# [What is needed]
The range to repeat runs from the line with "Click the building icon beside Your Posts" to the last line below, both ends included; give it exactly and without pictures.

══════════

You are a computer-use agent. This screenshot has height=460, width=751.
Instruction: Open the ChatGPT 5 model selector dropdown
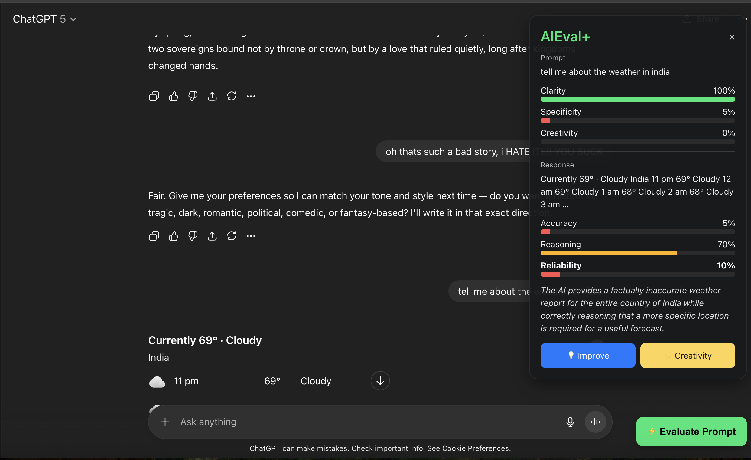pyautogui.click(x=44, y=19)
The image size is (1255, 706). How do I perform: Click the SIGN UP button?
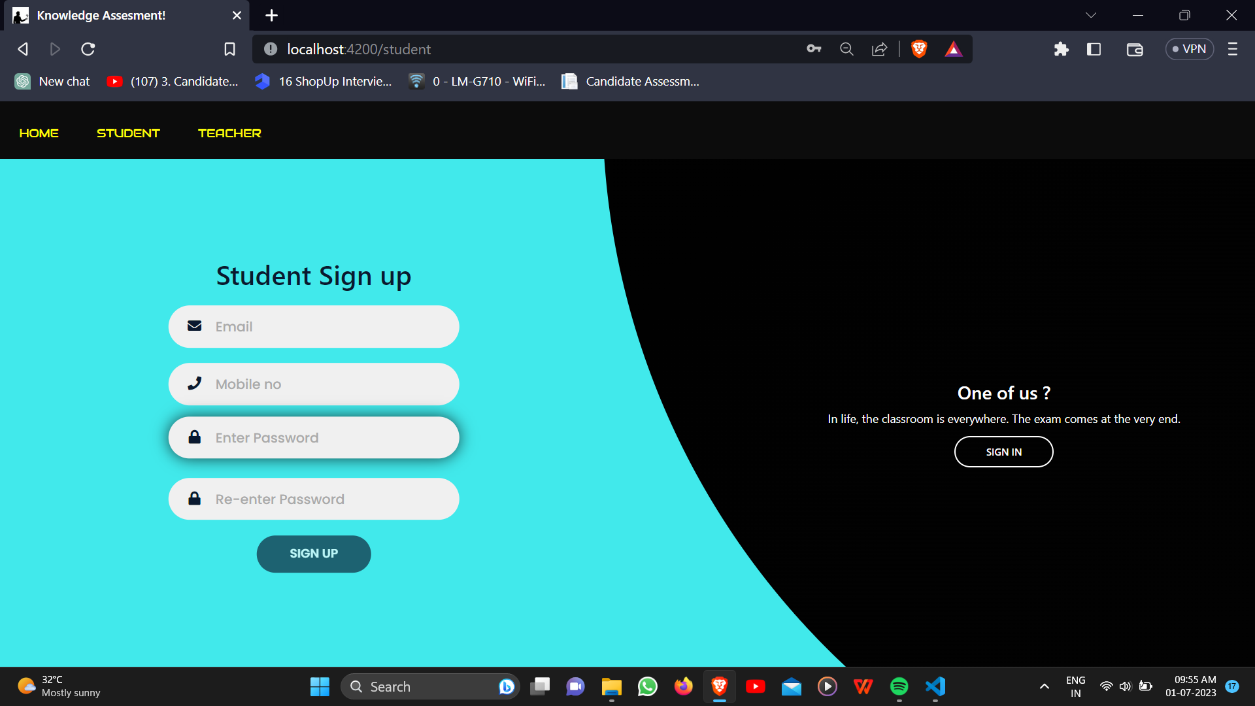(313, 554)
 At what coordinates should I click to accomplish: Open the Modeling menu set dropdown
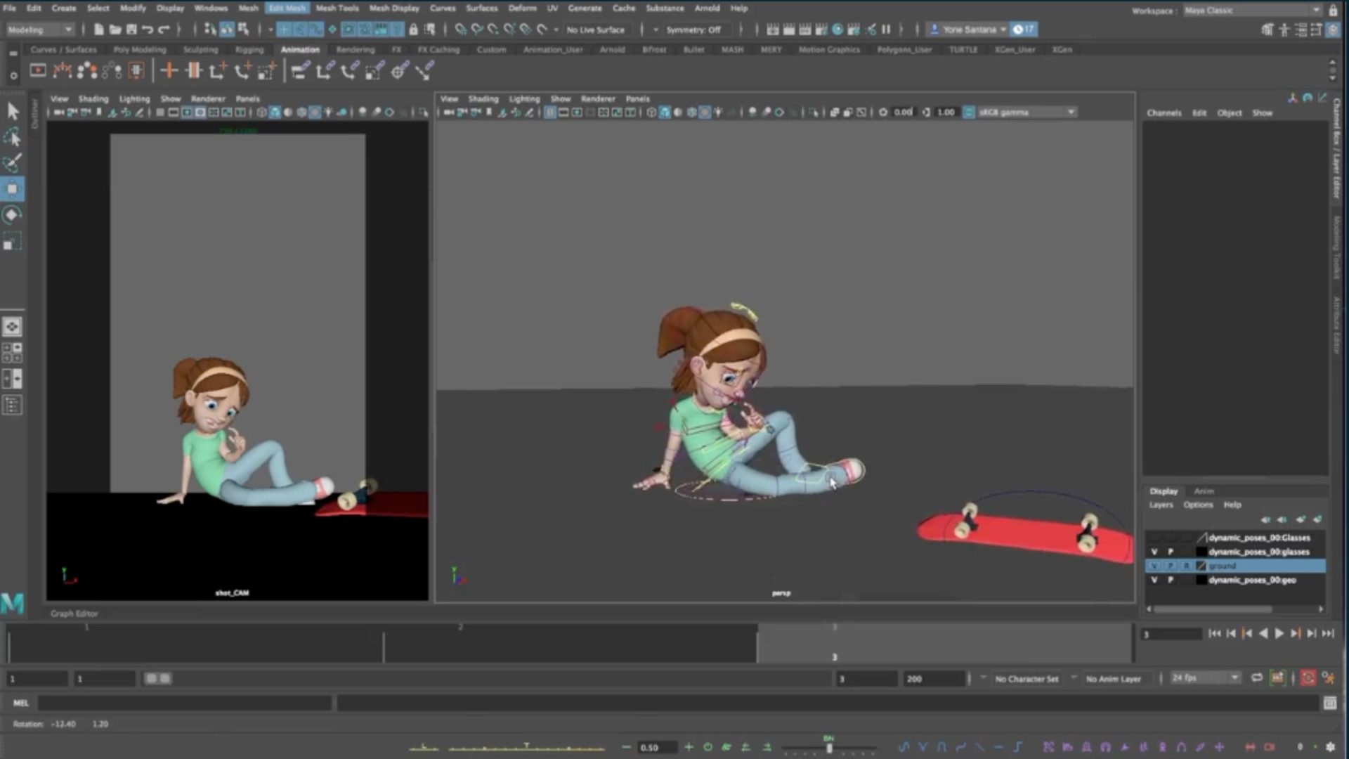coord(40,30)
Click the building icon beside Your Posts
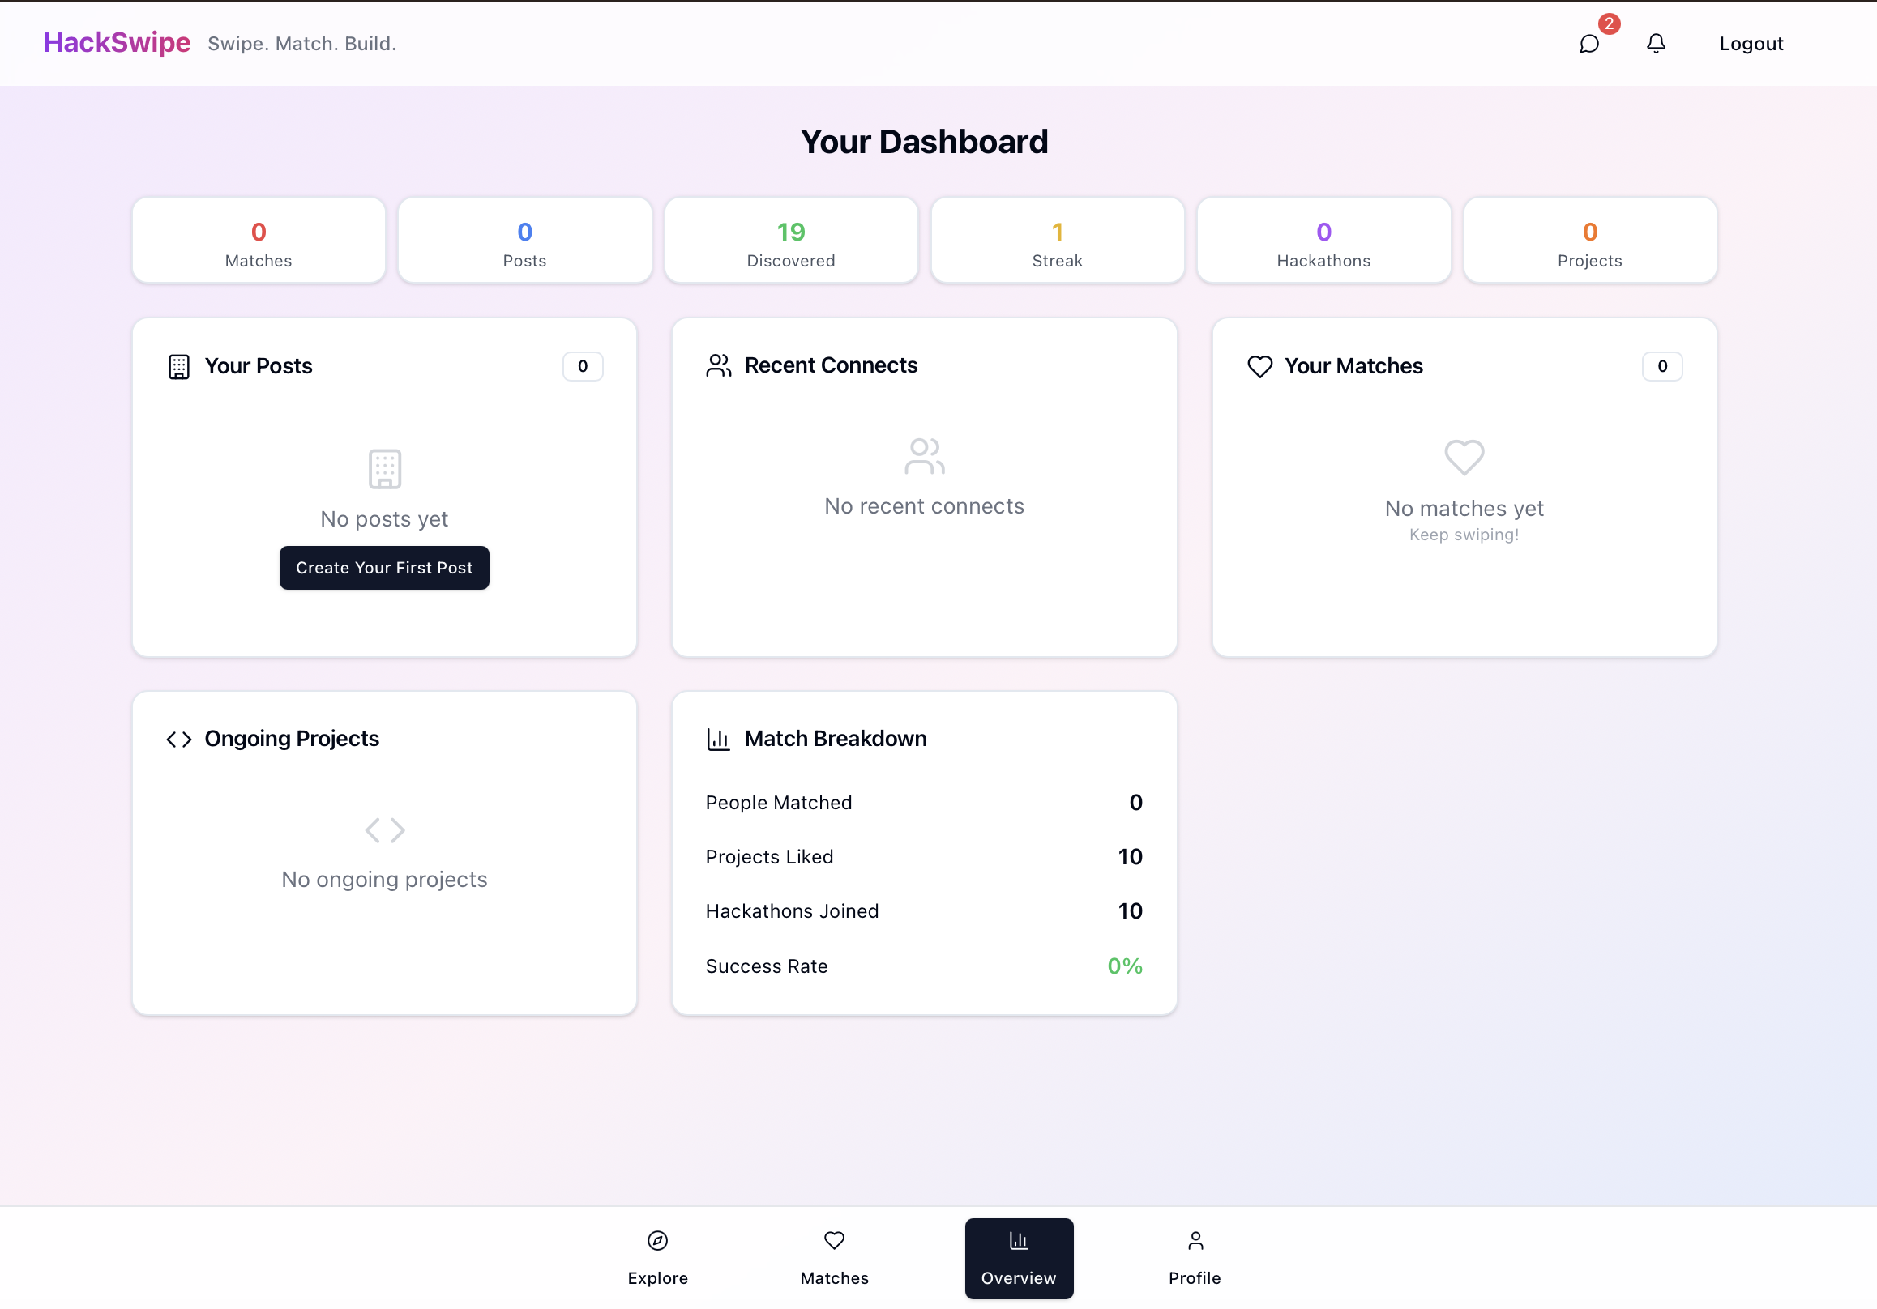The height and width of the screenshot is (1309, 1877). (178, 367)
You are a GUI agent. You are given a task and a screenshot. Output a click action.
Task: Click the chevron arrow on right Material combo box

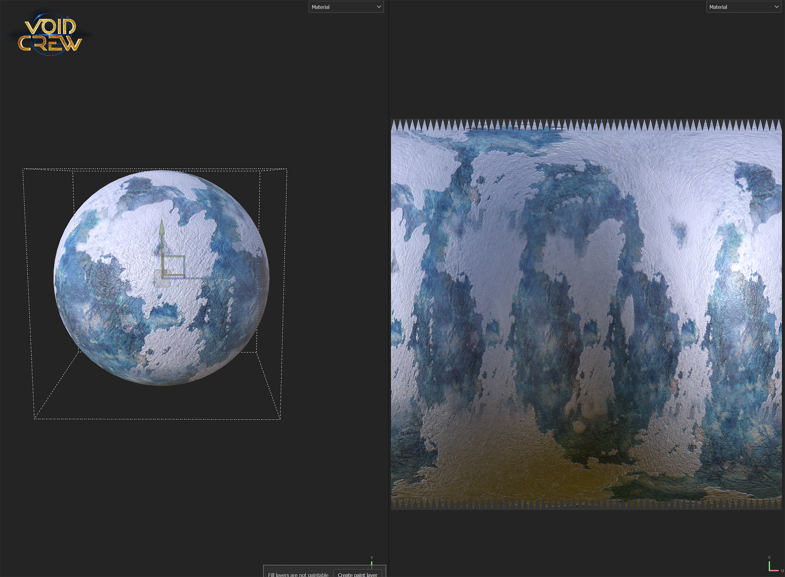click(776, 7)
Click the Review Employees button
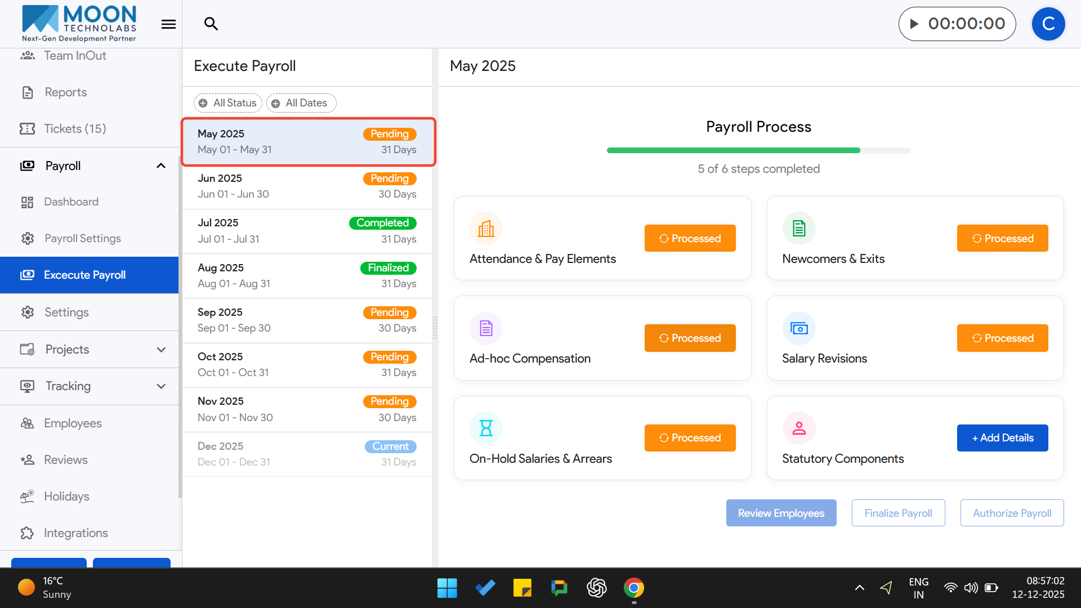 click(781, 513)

══════════

# [Expected answer]
Click the building icon beside Your Posts
The height and width of the screenshot is (1309, 1877). (178, 367)
You are a GUI agent. You are given a task and a screenshot. Output a click action.
Task: Click the chevron arrow on right Material combo box

click(776, 7)
Click the Review Employees button
 click(781, 513)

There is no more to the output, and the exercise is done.